> _Task description_
Keep only the lines of the entries below that contain the word "Where", and copy each one out in full.

> _Data excerpts_
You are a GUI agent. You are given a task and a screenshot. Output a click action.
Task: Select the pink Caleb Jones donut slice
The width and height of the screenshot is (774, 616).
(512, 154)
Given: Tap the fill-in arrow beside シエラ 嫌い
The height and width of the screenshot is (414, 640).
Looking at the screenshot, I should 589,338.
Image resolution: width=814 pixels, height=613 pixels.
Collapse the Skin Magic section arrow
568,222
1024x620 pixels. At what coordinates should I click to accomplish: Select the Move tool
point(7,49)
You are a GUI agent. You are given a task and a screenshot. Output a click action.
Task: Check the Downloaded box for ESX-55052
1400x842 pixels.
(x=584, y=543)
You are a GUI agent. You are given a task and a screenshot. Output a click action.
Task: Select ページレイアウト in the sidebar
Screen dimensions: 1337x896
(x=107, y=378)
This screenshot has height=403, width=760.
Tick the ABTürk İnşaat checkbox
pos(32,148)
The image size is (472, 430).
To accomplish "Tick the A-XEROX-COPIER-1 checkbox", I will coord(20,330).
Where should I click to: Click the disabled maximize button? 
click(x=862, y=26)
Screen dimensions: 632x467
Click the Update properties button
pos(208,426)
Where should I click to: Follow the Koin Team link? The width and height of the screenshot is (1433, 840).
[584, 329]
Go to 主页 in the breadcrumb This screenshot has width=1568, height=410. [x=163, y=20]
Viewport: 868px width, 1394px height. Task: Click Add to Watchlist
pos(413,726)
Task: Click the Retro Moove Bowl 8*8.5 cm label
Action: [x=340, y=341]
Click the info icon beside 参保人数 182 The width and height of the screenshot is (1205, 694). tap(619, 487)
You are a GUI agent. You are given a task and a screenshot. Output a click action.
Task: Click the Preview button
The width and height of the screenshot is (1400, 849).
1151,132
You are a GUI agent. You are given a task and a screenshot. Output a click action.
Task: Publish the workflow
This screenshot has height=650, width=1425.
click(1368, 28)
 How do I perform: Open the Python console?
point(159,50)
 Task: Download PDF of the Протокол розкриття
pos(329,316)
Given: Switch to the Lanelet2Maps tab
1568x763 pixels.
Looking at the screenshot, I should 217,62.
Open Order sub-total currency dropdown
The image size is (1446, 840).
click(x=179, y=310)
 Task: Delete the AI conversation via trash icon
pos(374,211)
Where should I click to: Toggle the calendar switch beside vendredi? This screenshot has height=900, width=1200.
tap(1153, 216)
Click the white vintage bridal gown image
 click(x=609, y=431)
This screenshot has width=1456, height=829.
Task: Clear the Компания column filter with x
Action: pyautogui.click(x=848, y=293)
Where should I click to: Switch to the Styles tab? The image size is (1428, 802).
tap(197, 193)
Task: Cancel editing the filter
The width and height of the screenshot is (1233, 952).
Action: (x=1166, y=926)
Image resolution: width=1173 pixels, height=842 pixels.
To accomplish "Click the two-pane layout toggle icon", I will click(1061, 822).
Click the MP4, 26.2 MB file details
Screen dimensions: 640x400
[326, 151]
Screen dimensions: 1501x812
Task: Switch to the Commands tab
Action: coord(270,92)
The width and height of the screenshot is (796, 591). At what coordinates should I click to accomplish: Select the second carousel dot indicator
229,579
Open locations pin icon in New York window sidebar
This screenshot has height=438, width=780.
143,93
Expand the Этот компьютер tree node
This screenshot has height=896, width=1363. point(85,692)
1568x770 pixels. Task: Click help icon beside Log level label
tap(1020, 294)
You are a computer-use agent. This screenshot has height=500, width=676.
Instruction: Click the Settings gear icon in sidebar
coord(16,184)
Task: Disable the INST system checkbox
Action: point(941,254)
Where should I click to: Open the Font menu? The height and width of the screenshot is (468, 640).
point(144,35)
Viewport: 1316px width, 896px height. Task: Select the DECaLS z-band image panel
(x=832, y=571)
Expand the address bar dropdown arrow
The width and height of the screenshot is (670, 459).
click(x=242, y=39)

> _Solution_
Where should I click to: Click the disabled maximize button? 
Where should I click to: Follow the Koin Team link? The width and height of the screenshot is (1433, 840).
Where should I click to: Toggle the calendar switch beside vendredi? This screenshot has height=900, width=1200.
Where should I click to: Switch to the Styles tab? The image size is (1428, 802).
Where should I click to: Open the Font menu? The height and width of the screenshot is (468, 640).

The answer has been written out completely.